Un tentativo di furto in un’abitazione è stato sventato nella serata di lunedì a Mestre, grazie all’intervento tempestivo della Polizia di Stato di Venezia. Gli agenti delle Volanti della Questura hanno arrestato un cittadino straniero ritenuto responsabile di tentato furto aggravato, denunciandolo inoltre per ricettazione.
L’operazione è scattata dopo la segnalazione di un residente che aveva notato movimenti sospetti all’interno di uno stabile.
La segnalazione al 113 e l’intervento delle Volanti
Secondo quanto ricostruito dagli investigatori, un cittadino avrebbe visto un uomo forzare la porta finestra di un appartamento situato al piano terra e introdursi all’interno dell’abitazione.
L’uomo ha quindi contattato immediatamente il numero di emergenza 113, permettendo agli agenti di intervenire rapidamente sul posto. Le pattuglie della Polizia di Stato sono giunte in pochi minuti nell’edificio segnalato, sorprendendo il presunto autore del tentato furto ancora all’interno dell’appartamento.
Alla vista degli agenti, il sospettato avrebbe tentato di sottrarsi al controllo cercando di nascondersi nel box doccia dell’abitazione.
Gioielli e oggetti preziosi trovati addosso al sospettato
Durante le operazioni di controllo, i poliziotti hanno rinvenuto nella disponibilità dell’uomo gioielli, orologi e altri oggetti preziosi, ritenuti verosimilmente provento di un furto avvenuto poco prima.

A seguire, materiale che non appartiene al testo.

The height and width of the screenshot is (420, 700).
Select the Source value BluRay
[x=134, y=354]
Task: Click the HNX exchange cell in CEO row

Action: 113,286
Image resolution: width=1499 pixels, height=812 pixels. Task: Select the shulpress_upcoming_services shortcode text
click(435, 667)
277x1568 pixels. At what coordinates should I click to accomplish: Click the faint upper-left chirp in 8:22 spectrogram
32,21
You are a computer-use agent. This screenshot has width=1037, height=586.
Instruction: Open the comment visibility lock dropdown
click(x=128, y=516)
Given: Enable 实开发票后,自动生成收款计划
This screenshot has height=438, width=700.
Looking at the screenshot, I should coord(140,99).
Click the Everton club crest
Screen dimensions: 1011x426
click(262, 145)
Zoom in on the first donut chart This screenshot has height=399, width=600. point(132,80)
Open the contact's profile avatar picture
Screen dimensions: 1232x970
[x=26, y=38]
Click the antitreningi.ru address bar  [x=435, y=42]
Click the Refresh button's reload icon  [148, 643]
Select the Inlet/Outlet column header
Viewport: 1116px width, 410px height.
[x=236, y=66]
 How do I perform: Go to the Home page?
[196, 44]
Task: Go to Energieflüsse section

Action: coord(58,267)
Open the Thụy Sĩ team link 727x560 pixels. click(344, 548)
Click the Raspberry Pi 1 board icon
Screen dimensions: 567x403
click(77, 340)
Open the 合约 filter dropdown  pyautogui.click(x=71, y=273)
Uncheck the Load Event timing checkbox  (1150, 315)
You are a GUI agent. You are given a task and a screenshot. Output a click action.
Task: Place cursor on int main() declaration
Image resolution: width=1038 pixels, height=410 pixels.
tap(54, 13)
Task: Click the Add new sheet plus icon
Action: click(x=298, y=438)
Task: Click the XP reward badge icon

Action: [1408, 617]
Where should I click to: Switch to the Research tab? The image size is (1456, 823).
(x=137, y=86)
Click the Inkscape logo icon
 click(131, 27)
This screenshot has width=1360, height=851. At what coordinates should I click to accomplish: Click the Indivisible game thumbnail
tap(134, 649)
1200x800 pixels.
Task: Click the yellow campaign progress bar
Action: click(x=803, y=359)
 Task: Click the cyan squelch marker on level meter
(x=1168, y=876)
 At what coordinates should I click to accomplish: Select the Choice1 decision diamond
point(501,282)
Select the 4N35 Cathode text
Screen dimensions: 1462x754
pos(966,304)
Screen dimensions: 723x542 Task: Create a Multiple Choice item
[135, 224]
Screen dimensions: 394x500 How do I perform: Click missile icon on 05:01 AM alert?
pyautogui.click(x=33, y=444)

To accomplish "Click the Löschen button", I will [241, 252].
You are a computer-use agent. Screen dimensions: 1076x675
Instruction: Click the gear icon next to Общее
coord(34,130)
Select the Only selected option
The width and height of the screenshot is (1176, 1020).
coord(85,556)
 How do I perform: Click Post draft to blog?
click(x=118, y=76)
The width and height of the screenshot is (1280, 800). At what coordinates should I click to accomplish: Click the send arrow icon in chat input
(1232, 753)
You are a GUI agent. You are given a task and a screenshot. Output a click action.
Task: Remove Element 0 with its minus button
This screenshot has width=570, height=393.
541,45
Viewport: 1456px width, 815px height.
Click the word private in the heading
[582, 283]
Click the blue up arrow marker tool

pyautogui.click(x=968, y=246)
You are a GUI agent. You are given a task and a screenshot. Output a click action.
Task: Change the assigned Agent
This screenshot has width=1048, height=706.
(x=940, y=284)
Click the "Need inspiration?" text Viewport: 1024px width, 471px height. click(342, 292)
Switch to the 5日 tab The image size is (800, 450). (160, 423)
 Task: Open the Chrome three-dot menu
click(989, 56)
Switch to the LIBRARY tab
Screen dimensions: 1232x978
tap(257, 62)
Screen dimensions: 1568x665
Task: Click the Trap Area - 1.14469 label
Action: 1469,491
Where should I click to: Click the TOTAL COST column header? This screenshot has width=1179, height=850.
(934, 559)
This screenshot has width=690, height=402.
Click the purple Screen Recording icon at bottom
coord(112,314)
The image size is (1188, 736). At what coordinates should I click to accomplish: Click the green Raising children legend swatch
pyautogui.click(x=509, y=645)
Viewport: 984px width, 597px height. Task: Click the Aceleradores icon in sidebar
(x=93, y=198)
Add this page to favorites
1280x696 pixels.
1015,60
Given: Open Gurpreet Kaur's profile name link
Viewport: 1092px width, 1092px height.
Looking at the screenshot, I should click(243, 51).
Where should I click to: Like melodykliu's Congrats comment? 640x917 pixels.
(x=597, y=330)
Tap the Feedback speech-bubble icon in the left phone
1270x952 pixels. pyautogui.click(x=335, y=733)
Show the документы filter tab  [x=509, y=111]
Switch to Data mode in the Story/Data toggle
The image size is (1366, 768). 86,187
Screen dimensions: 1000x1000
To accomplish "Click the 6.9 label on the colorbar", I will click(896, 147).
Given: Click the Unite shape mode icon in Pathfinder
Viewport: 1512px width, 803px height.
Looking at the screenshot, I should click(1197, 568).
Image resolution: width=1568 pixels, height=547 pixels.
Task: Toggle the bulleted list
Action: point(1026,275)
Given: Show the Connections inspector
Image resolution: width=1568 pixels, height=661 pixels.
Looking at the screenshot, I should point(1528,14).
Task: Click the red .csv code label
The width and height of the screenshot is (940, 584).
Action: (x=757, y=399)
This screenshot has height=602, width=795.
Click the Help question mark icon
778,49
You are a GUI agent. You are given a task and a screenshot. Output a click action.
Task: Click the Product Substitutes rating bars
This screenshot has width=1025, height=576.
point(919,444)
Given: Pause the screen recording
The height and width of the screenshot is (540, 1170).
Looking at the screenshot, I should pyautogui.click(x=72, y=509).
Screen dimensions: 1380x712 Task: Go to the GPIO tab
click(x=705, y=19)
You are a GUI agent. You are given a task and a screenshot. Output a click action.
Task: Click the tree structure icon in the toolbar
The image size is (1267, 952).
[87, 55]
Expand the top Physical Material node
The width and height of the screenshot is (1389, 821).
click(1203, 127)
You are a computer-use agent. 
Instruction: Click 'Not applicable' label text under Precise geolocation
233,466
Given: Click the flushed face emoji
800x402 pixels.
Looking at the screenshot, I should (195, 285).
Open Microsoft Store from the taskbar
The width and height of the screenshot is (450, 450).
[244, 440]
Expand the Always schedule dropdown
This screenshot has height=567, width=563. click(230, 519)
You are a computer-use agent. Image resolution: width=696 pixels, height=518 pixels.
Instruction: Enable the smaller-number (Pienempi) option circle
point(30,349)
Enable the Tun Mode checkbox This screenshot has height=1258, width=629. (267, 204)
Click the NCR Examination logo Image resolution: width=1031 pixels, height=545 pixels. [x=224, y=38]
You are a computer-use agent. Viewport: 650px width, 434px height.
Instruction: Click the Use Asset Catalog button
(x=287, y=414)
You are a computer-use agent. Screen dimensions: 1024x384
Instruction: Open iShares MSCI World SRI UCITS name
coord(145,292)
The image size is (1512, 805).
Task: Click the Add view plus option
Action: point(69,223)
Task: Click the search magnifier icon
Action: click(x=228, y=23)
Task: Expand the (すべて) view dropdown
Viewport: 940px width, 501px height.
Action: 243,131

Nel corso della perquisizione gli agenti hanno inoltre trovato documenti intestati a un’altra persona, circostanza che ha portato alla contestazione anche del reato di ricettazione.
All’ingresso dell’abitazione e nel giardino di pertinenza sono stati recuperati una torcia e diversi strumenti utilizzati per lo scasso, elementi che rafforzerebbero il quadro accusatorio nei confronti dell’indagato.
Arresto e procedimento giudiziario
Al termine delle verifiche, il giovane è stato arrestato per tentato furto aggravato e posto a disposizione dell’Autorità giudiziaria.
Le indagini proseguono per chiarire l’origine degli oggetti rinvenuti e verificare eventuali collegamenti con altri episodi simili avvenuti nella zona.
Come previsto dalla normativa vigente, viene ricordato che il procedimento penale è ancora in corso e che la responsabilità dell’indagato potrà essere accertata solo con una sentenza definitiva.